6 maggio 2017

Lo sbarco della Vos Prudence a Catania

Ieri mattina la nave Vos Prudence di Medici senza Frontiere ha sbarcato al porto di Catania le salme di altri sei morti di frontiera. Cinque di loro sono giovani donne, i cui corpi sono rimasti verosimilmente in mare circa una settimana e recuperati in acque internazionali, rispettivamente a 42 e 20 miglia nautiche dalle coste libiche; la sesta salma appartiene ad un uomo ed è stata trasbordata dalla Vos Hestia di Save the Children.

La nave Vos Prudence al porto di Catania

Le politiche di chiusura delle frontiere e respingimento dei migranti continuano a mietere vittime nel silenzio assordante dei media, dove imperversa la criminalizzazione e la denigrazione delle Ong, che le stragi in mare tentano di fermarle e risultano testimoni forse troppo scomodi per essere ancora “tollerati” dai governi in acque internazionali.

Dall’inizio del 2017 sono già state accertate 1090 persone che hanno perso la vita nel tentativo di giungere in Europa attraversando il mare, non avendo altre vie legali e sicure per farlo.
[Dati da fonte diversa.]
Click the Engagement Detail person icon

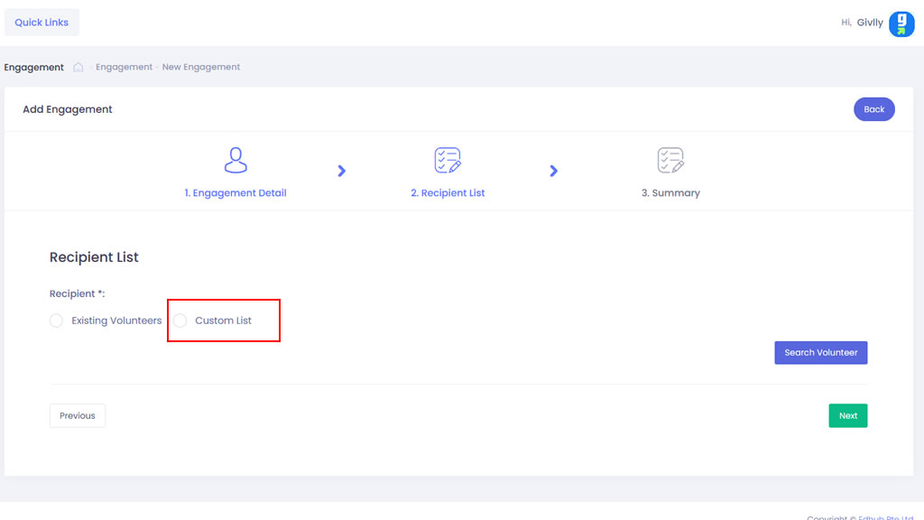pos(236,161)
“Dovremmo forse spegnere per un attimo tutte le polemiche sulle Ong che operano in mare e osservare un minuto di silenzio per questi morti senza nome, che rappresentano la conseguenza diretta delle ipocrite e inaccettabili politiche europee sulla migrazione”, dice ai giornalisti Michele Trainiti, coordinatore delle operazioni di ricerca e soccorso per Msf.
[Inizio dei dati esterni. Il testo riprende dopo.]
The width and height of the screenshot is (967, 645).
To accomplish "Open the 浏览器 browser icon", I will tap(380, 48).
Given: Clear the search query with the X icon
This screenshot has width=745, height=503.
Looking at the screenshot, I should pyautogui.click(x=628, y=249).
Ieri al molo ad attendere le salme eravamo invece ancora in pochi ed in banchina spiccavano le bluse azzurre degli agenti di Frontex e le divise di carabinieri e polizia. Nessun saluto di commiato da parte delle istituzioni e pochissima copertura da parte dei media. Questi morti sono vittime scomode, che ci costringono ad un faccia a faccia con la morte e la violenza, uniche conseguenze possibili delle politiche di guerra e respingimento sostenute dal nostro governo.

Per questo alcuni vogliono renderle invisibili e noi continuiamo invece a ricordarle.